Rochon, Paula A.; Gruneir, Andrea; Gill, Sudeep S.; Wu, Wei; Fischer, Hadas D.; Bronskill, Susan E.; Normand, Sharon‐Lise T.; Austin, Peter C.; Seitz, Dallas P.; Bell, Chaim M.; Fu, Longdi; Lipscombe, Lorraine; Anderson, Geoffrey M.; Gurwitz, Jerry H.
Showing 1 to 10 of 40 Articles
doi: 10.1111/jgs.12061pmid: 23301833
Objectives To understand how drug therapy differently affects older women and men. Design Population‐based, retrospective cohort study. Setting Ontario, Canada. Participants Twenty‐one thousand five hundred twenty‐six older adults (13,760 women, 7,766 men) with dementia newly started on oral atypical antipsychotic therapy between April 1, 2007, and March 1, 2010. Measurements Numbers and rates of serious events. Serious events were defined as a hospital admission or death within 30 days of treatment initiation. Unadjusted and adjusted odds ratios of women and men were compared in the full cohort and in strata based on setting of care, age, Charlson Comorbidity Index (CCI), and antipsychotic dose. Results Of 21,526 older adults with a median age of 84, 1,889 (8.8%) had a serious event (1,044 women, 7.6%; 845 men, 10.9%). Of these, 363 women (2.6%) and 355 men (4.6%) died.
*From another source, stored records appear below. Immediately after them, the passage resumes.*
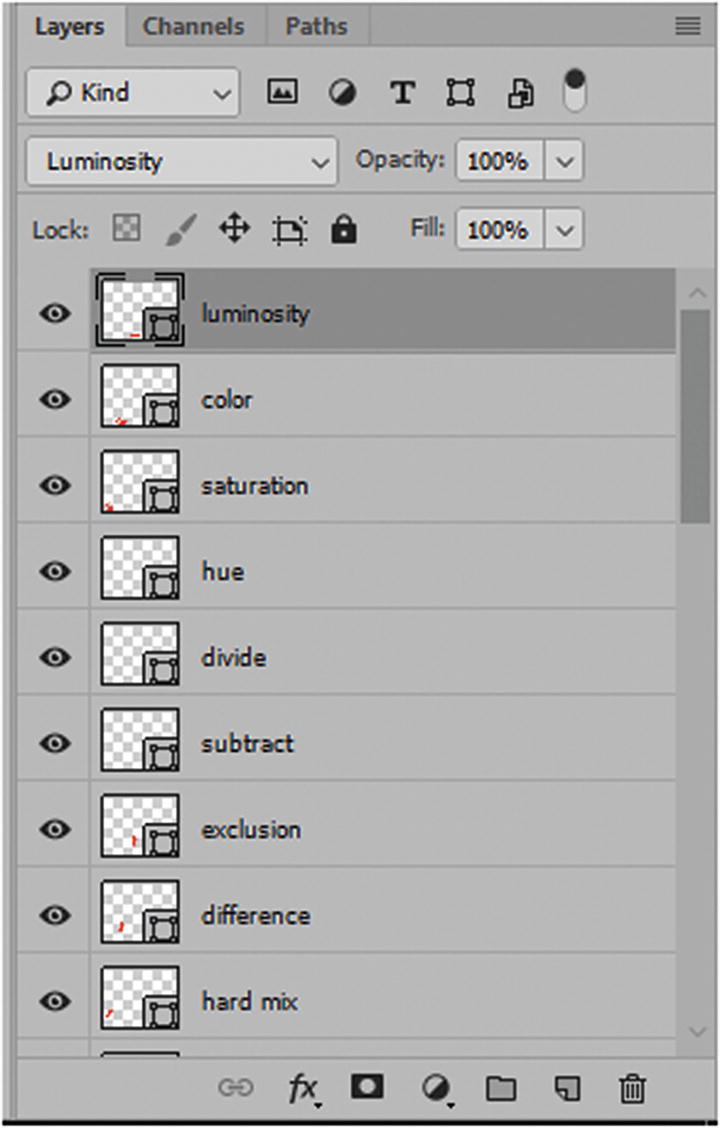
Task: Lock all on selected layer
Action: (344, 231)
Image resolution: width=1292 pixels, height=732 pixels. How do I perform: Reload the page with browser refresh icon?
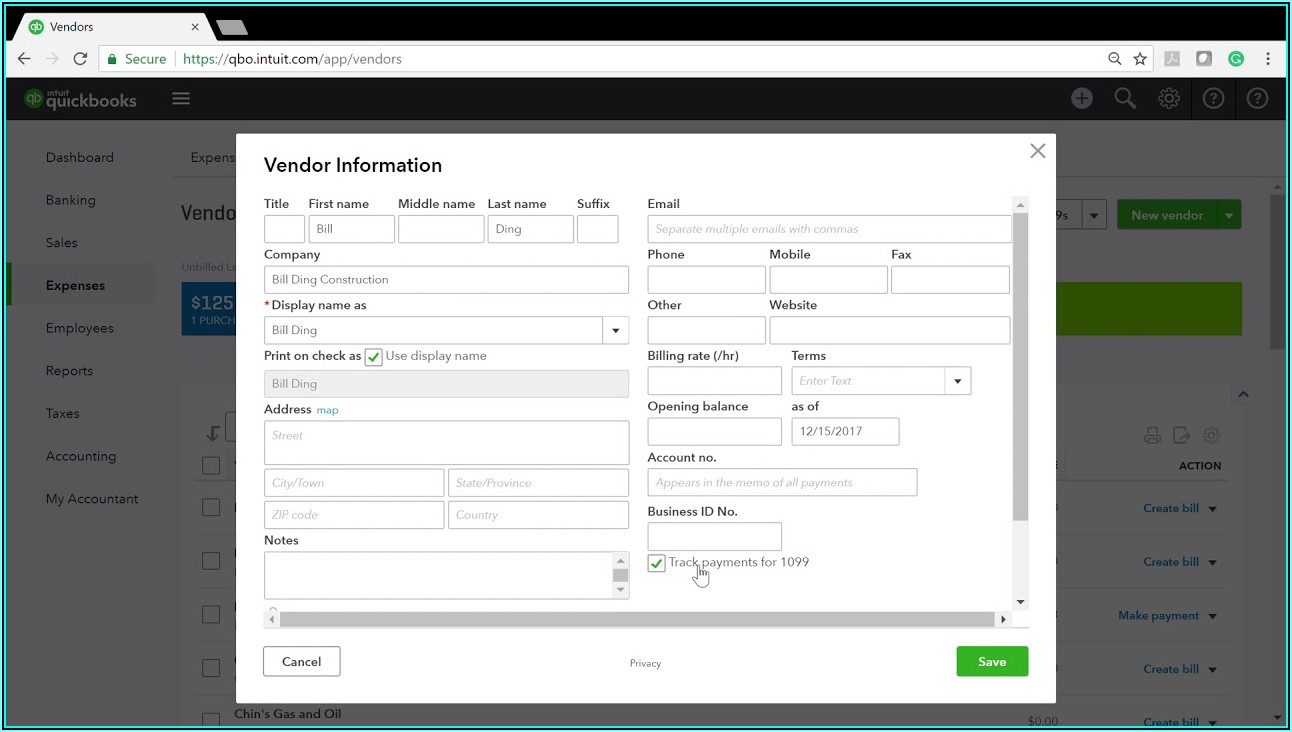tap(80, 59)
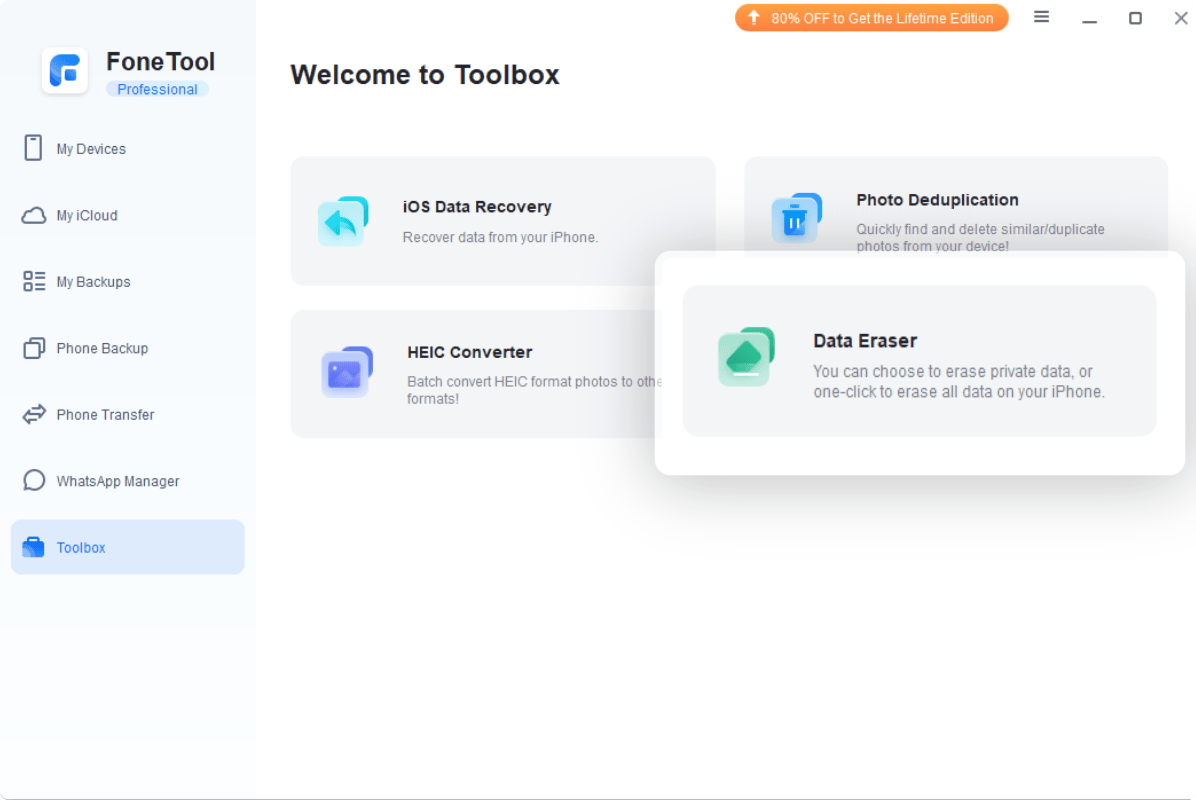Select the 80% OFF Lifetime Edition offer
The width and height of the screenshot is (1196, 800).
click(872, 18)
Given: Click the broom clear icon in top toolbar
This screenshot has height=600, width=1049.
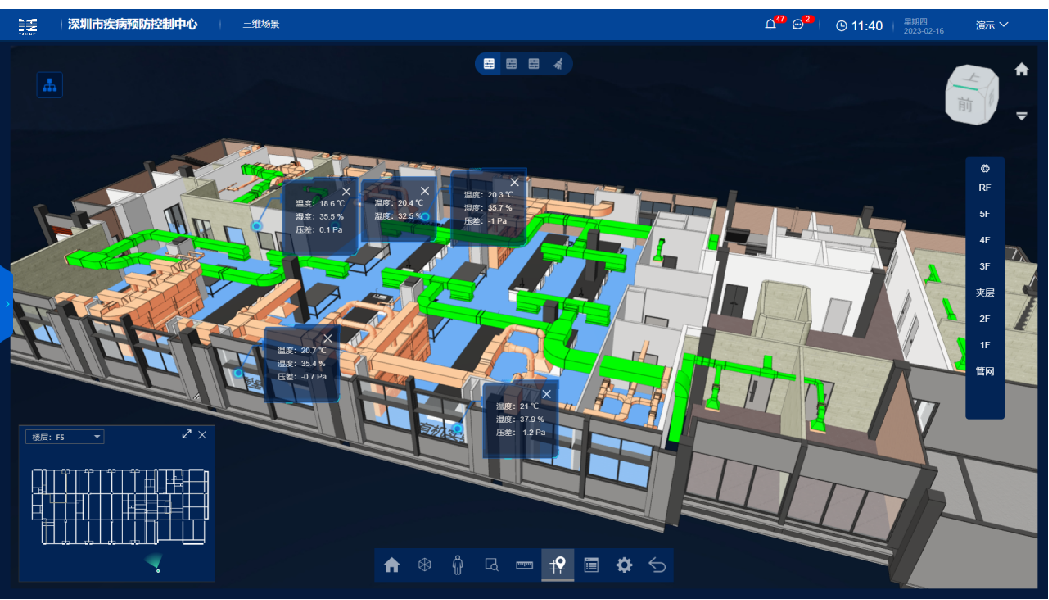Looking at the screenshot, I should point(558,64).
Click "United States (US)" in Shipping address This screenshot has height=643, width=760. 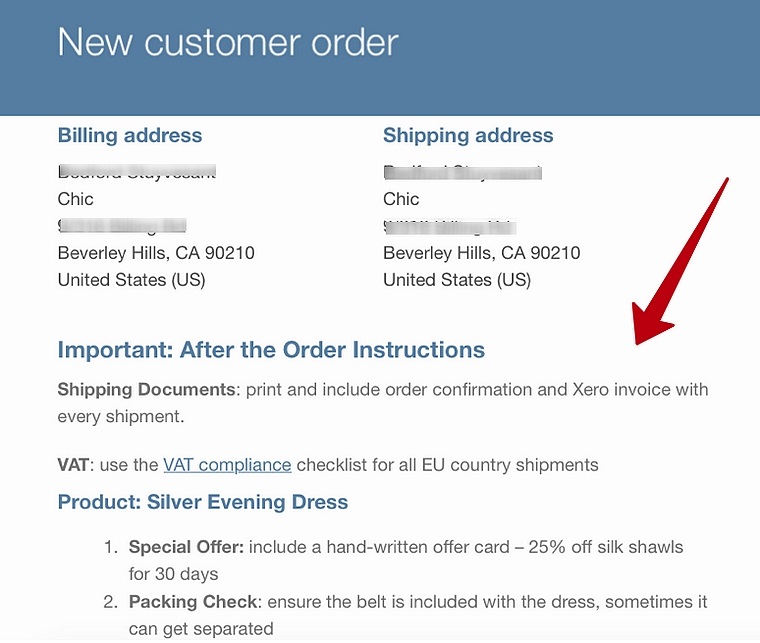click(457, 280)
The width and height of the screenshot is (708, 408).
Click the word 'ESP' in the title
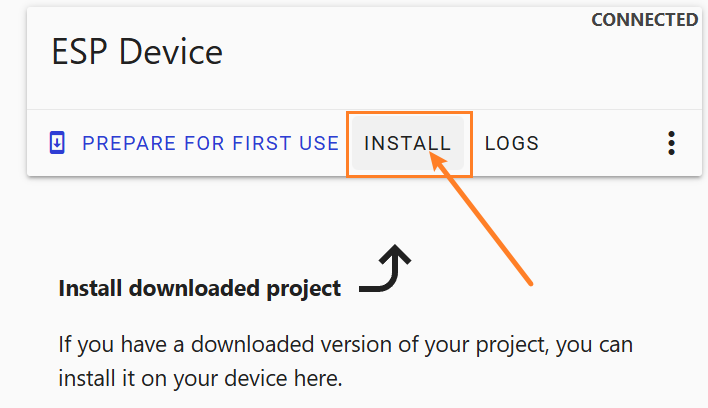click(82, 52)
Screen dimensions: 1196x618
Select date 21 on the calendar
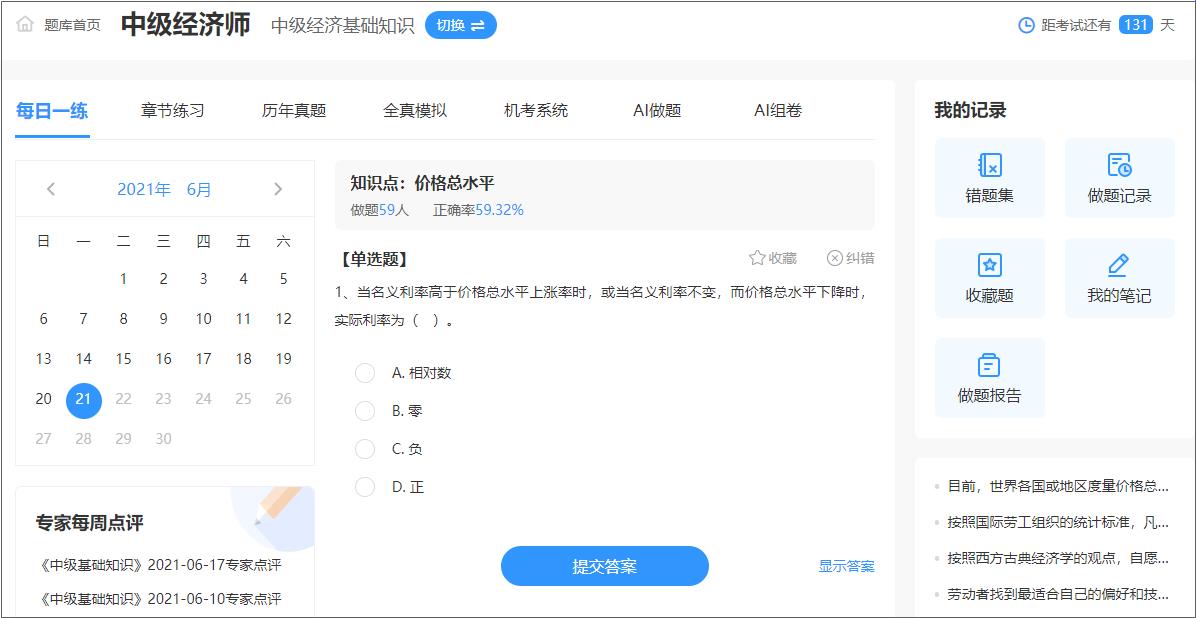(83, 400)
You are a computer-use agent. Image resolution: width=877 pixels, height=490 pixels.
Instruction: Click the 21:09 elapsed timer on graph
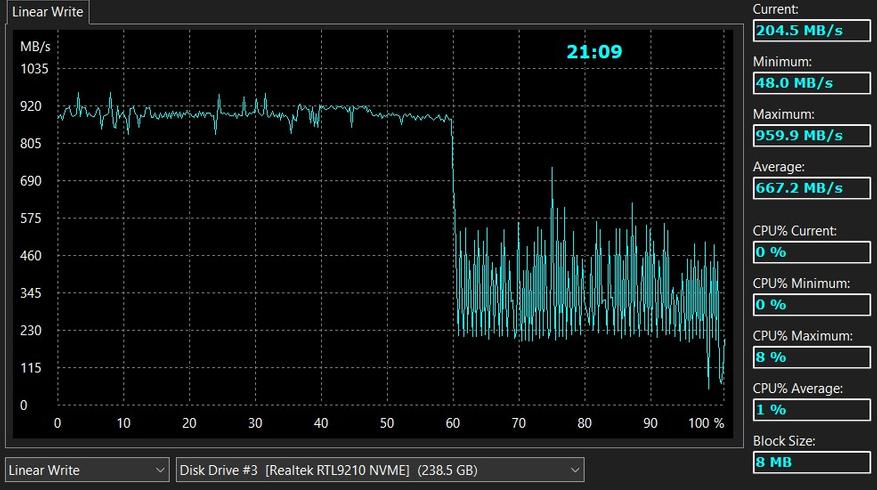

Men were more likely than women to be hospitalized or die during the 30‐day follow‐up period (adjusted odds ratio = 1.47, 95% confidence interval = 1.33–1.62) and consistently more likely to experience a serious event in each stratum. A gradient of risk according to drug dose was found for the development of a serious event in women and men. Conclusion The risk of developing a serious event shortly after the initiation of antipsychotic therapy was high in women and men with dementia but was consistently higher in older men. This pattern remained the same in strata based on setting of care, age, CCI, and antipsychotic dose.